YOUR TASK>
Please copy out all the entries below, substituting "Where do I click to" for every "Where should I click to" and leaving everything else as it is.

MATERIAL SHOWN>
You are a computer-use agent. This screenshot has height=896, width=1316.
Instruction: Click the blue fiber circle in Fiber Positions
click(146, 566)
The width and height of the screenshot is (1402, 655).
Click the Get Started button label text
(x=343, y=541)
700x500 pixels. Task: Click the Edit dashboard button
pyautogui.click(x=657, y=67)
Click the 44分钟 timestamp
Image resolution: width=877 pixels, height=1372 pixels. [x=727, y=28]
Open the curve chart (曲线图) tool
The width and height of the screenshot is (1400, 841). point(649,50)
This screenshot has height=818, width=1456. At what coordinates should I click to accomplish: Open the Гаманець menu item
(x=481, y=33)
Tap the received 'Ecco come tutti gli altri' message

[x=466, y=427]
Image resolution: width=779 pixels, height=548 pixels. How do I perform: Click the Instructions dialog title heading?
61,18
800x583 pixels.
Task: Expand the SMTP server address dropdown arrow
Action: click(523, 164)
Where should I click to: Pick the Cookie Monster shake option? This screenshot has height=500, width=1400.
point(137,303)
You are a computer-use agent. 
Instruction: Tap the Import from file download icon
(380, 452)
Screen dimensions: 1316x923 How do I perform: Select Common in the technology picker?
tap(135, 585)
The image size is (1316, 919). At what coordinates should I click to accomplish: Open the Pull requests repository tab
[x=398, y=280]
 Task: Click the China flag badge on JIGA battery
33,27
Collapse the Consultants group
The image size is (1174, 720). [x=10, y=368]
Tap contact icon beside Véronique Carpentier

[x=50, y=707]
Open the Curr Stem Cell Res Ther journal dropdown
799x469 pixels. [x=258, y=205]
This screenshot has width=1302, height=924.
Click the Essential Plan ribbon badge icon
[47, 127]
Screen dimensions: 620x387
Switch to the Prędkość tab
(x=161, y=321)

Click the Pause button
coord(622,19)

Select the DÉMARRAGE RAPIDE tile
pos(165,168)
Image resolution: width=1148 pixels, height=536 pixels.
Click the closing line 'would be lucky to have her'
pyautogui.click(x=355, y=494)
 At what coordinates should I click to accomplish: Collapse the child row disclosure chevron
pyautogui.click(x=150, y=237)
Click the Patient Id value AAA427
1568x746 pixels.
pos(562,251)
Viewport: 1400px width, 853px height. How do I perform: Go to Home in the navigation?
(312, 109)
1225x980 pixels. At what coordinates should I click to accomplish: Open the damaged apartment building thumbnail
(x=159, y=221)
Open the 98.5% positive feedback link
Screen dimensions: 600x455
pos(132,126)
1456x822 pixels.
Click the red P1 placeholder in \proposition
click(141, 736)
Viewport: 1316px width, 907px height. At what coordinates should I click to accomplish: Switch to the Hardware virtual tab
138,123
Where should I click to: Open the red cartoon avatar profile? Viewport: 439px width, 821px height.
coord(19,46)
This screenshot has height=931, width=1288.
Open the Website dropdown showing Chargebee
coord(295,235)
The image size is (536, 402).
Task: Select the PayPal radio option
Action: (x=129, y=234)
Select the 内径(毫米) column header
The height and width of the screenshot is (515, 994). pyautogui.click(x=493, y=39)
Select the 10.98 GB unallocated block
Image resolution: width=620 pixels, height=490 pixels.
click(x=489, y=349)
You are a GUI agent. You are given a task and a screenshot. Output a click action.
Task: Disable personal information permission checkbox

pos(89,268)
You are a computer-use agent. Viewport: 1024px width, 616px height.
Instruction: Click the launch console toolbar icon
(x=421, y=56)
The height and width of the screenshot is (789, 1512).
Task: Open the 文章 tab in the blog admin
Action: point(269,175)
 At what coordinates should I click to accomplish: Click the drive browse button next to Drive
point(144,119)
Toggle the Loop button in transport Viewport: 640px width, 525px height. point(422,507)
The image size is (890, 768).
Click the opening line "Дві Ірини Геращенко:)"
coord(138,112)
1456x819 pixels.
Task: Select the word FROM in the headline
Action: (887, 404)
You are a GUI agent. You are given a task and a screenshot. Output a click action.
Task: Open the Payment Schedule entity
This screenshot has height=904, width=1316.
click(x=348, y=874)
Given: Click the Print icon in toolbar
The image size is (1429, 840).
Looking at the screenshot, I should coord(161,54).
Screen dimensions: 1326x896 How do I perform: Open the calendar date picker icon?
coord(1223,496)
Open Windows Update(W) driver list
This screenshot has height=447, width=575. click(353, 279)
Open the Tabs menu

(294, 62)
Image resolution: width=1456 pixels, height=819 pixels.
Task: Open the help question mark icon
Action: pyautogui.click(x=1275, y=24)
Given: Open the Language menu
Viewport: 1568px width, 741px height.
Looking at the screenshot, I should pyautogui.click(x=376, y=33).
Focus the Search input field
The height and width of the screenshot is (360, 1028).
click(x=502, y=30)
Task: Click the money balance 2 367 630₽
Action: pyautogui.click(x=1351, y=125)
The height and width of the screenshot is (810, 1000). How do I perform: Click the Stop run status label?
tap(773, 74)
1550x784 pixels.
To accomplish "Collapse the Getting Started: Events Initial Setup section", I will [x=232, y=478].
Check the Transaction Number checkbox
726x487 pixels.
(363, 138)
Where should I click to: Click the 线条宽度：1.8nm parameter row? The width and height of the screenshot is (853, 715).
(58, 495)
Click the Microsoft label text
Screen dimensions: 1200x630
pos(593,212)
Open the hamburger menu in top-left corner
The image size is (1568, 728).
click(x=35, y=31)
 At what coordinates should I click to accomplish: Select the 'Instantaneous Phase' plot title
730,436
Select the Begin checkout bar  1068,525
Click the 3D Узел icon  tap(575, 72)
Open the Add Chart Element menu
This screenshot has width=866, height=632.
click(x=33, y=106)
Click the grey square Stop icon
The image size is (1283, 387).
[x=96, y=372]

SOLUTION TO THE PROBLEM>
You are a computer-use agent. This screenshot has height=896, width=1316.
Instruction: Click the blue fiber circle in Fiber Positions
click(146, 566)
The width and height of the screenshot is (1402, 655).
Click the Get Started button label text
(x=343, y=541)
700x500 pixels. Task: Click the Edit dashboard button
pyautogui.click(x=657, y=67)
Click the 44分钟 timestamp
Image resolution: width=877 pixels, height=1372 pixels. [x=727, y=28]
Open the curve chart (曲线图) tool
The width and height of the screenshot is (1400, 841). point(649,50)
This screenshot has height=818, width=1456. At what coordinates should I click to accomplish: Open the Гаманець menu item
(x=481, y=33)
Tap the received 'Ecco come tutti gli altri' message

[x=466, y=427]
Image resolution: width=779 pixels, height=548 pixels. How do I perform: Click the Instructions dialog title heading?
61,18
800x583 pixels.
Task: Expand the SMTP server address dropdown arrow
Action: click(523, 164)
Where do I click to: Pick the Cookie Monster shake option? This screenshot has height=500, width=1400.
point(137,303)
You are a computer-use agent. 
Instruction: Tap the Import from file download icon
(380, 452)
Screen dimensions: 1316x923 How do I perform: Select Common in the technology picker?
tap(135, 585)
The image size is (1316, 919). At what coordinates should I click to accomplish: Open the Pull requests repository tab
[x=398, y=280]
 Task: Click the China flag badge on JIGA battery
33,27
Collapse the Consultants group
The image size is (1174, 720). [x=10, y=368]
Tap contact icon beside Véronique Carpentier

[x=50, y=707]
Open the Curr Stem Cell Res Ther journal dropdown
799x469 pixels. [x=258, y=205]
This screenshot has width=1302, height=924.
Click the Essential Plan ribbon badge icon
[47, 127]
Screen dimensions: 620x387
Switch to the Prędkość tab
(x=161, y=321)

Click the Pause button
coord(622,19)

Select the DÉMARRAGE RAPIDE tile
pos(165,168)
Image resolution: width=1148 pixels, height=536 pixels.
Click the closing line 'would be lucky to have her'
pyautogui.click(x=355, y=494)
 At what coordinates should I click to accomplish: Collapse the child row disclosure chevron
pyautogui.click(x=150, y=237)
Click the Patient Id value AAA427
1568x746 pixels.
pos(562,251)
Viewport: 1400px width, 853px height. How do I perform: Go to Home in the navigation?
(312, 109)
1225x980 pixels. At what coordinates should I click to accomplish: Open the damaged apartment building thumbnail
(x=159, y=221)
Open the 98.5% positive feedback link
Screen dimensions: 600x455
pos(132,126)
1456x822 pixels.
Click the red P1 placeholder in \proposition
click(141, 736)
Viewport: 1316px width, 907px height. At what coordinates should I click to accomplish: Switch to the Hardware virtual tab
138,123
Where do I click to: Open the red cartoon avatar profile? Viewport: 439px width, 821px height.
coord(19,46)
This screenshot has height=931, width=1288.
Open the Website dropdown showing Chargebee
coord(295,235)
The image size is (536, 402).
Task: Select the PayPal radio option
Action: (x=129, y=234)
Select the 内径(毫米) column header
The height and width of the screenshot is (515, 994). pyautogui.click(x=493, y=39)
Select the 10.98 GB unallocated block
Image resolution: width=620 pixels, height=490 pixels.
click(x=489, y=349)
You are a GUI agent. You are given a task and a screenshot. Output a click action.
Task: Disable personal information permission checkbox

pos(89,268)
You are a computer-use agent. Viewport: 1024px width, 616px height.
Instruction: Click the launch console toolbar icon
(x=421, y=56)
The height and width of the screenshot is (789, 1512).
Task: Open the 文章 tab in the blog admin
Action: point(269,175)
 At what coordinates should I click to accomplish: Click the drive browse button next to Drive
point(144,119)
Toggle the Loop button in transport Viewport: 640px width, 525px height. point(422,507)
The image size is (890, 768).
Click the opening line "Дві Ірини Геращенко:)"
coord(138,112)
1456x819 pixels.
Task: Select the word FROM in the headline
Action: (887, 404)
You are a GUI agent. You are given a task and a screenshot. Output a click action.
Task: Open the Payment Schedule entity
This screenshot has height=904, width=1316.
click(x=348, y=874)
Given: Click the Print icon in toolbar
The image size is (1429, 840).
Looking at the screenshot, I should coord(161,54).
Screen dimensions: 1326x896 How do I perform: Open the calendar date picker icon?
coord(1223,496)
Open Windows Update(W) driver list
This screenshot has height=447, width=575. click(353, 279)
Open the Tabs menu

(294, 62)
Image resolution: width=1456 pixels, height=819 pixels.
Task: Open the help question mark icon
Action: pyautogui.click(x=1275, y=24)
Given: Open the Language menu
Viewport: 1568px width, 741px height.
Looking at the screenshot, I should pyautogui.click(x=376, y=33).
Focus the Search input field
The height and width of the screenshot is (360, 1028).
click(x=502, y=30)
Task: Click the money balance 2 367 630₽
Action: pyautogui.click(x=1351, y=125)
The height and width of the screenshot is (810, 1000). How do I perform: Click the Stop run status label?
tap(773, 74)
1550x784 pixels.
To accomplish "Collapse the Getting Started: Events Initial Setup section", I will [x=232, y=478].
Check the Transaction Number checkbox
726x487 pixels.
(363, 138)
Where do I click to: Click the 线条宽度：1.8nm parameter row? The width and height of the screenshot is (853, 715).
(58, 495)
Click the Microsoft label text
Screen dimensions: 1200x630
pos(593,212)
Open the hamburger menu in top-left corner
The image size is (1568, 728).
click(x=35, y=31)
 At what coordinates should I click to accomplish: Select the 'Instantaneous Phase' plot title
730,436
Select the Begin checkout bar  1068,525
Click the 3D Узел icon  tap(575, 72)
Open the Add Chart Element menu
This screenshot has width=866, height=632.
click(x=33, y=106)
Click the grey square Stop icon
The image size is (1283, 387).
[x=96, y=372]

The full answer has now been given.